**TEXT**
┌──

Samartzis – who leads a company that just started up its Freedom Pines SAF facility earlier this year – argued that only ethanol carried the sort of promise that would be required to make that expansion feasible.

Corn-based ethanol offered versatility and flexibility and almost unlimited feedstocks at a cost-effective price.

Moreover, while electrification will continue to penetrate the car fleet, “aviation has no other option,” Samartzis said, with only limited scope for technological advances to lower emissions.

That means up to 65% of emissions reductions will have to come from the fuel – a figure echoed by Marykate O’Brien, senior sustainable fuels consultant at Southwest Airlines.

Airlines could address some emissions by switching all airside ground transportation to electric vehicles or alternate powertrains, or upgrading aircraft and engines to more fuel-efficient models, but the bulk of emissions reductions would have to be achieved through the fuel.

Over 50% of Southwest’s emissions reductions are going to need to come from the fuel and the use of increased renewable fuels, but incentivizing investment would be critical, and ensuring a route to compliance for the fuels remained another consideration.

“We need science-backed life cycle assessments so we can get fair accounting,” O’Brien told the conference, adding that SAF was the only tool in the current arsenal that could “start having an impact right away.”

Following on from LanzaJet, fellow SAF producer start-up Gevo built on the views, showing a forecast that showed US SAF fulfillment could reach close to 25 billion gallons per year, with ethanol-to-jet technology supplying up to 20 billion gallons of fuel by 2050.

Moreover, the cost of production of ethanol-based SAF would likely land at the upper end of fossil jet fuel production – putting it roughly on par.

However, against alternative SAF processes, alcohol-to-jet approaches would land substantially under rival vegetable oil, used cooking oil or animal fat-based HEFA production, and far below the expected cost of power-to-liquid efuels such as hydrogen, according to Gevo’s Dr. Paul Bloom.

The initiatives were fully endorsed by the government, with the current Secretary of Agriculture, Tom Vilsack, lending his views to the adoption of corn in delivering huge SAF mandates, while also using it to shore up the wider US farming sector.

Noting that, since 1980, 165 million acres of worked farmland has been lost, Vilsack argued that expansion into SAF could represent a “new opportunity for rural America,” during his speech to the conference.

└──

**INFORMATION SHOWN**
┌──

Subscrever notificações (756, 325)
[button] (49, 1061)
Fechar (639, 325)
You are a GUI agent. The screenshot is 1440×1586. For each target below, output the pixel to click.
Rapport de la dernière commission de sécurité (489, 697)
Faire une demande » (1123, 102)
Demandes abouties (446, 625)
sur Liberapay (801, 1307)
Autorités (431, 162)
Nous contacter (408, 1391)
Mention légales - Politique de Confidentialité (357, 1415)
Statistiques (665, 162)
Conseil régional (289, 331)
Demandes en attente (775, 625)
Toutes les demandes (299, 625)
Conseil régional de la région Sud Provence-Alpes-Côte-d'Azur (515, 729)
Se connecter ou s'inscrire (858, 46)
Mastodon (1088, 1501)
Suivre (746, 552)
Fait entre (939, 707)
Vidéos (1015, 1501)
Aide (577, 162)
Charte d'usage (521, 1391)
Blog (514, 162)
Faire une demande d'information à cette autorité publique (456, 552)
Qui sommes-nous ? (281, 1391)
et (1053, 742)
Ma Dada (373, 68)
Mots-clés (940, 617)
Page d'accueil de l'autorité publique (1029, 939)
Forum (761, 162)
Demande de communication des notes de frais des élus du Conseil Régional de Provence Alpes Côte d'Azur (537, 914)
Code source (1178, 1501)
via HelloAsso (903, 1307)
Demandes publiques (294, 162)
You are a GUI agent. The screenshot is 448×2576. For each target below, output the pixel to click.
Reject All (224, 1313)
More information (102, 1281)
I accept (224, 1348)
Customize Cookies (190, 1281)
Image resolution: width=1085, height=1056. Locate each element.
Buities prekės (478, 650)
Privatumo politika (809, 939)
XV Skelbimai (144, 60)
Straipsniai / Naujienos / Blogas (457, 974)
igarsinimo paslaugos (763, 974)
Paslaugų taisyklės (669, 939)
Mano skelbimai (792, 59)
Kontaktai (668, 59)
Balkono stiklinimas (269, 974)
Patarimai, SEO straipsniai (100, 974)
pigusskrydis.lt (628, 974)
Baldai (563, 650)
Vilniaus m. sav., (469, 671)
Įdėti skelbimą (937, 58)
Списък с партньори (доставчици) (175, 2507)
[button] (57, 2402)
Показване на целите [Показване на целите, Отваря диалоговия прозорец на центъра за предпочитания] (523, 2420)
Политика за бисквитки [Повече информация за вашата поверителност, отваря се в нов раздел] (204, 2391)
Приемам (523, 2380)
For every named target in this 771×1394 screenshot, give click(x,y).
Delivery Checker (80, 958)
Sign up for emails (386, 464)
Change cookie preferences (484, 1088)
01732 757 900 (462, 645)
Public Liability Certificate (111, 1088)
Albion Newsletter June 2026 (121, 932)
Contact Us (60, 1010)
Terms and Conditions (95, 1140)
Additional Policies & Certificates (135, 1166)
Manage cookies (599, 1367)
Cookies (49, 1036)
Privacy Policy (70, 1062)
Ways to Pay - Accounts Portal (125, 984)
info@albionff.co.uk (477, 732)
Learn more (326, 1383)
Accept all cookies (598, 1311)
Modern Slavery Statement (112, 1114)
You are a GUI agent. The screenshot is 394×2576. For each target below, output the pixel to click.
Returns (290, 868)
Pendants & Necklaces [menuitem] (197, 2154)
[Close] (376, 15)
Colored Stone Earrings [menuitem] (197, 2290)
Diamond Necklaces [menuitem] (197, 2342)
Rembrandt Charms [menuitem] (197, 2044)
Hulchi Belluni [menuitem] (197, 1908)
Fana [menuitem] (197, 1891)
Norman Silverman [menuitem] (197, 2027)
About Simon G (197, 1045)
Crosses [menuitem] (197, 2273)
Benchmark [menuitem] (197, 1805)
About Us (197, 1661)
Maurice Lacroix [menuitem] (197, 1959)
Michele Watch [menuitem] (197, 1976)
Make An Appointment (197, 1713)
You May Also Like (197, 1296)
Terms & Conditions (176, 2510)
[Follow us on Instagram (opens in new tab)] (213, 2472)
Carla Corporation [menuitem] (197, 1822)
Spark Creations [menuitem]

└──

**EXERCISE DESCRIPTION**
Translate this sentence from the text on ethanol and jet fuel into Spanish: "Corn-based ethanol offered versatility and flexibility and almost unlimited feedstocks at a cost-effective price."

**EXERCISE ANSWER**
El etanol a base de maíz ofrecía versatilidad y flexibilidad, y materias primas casi ilimitadas a un precio rentable.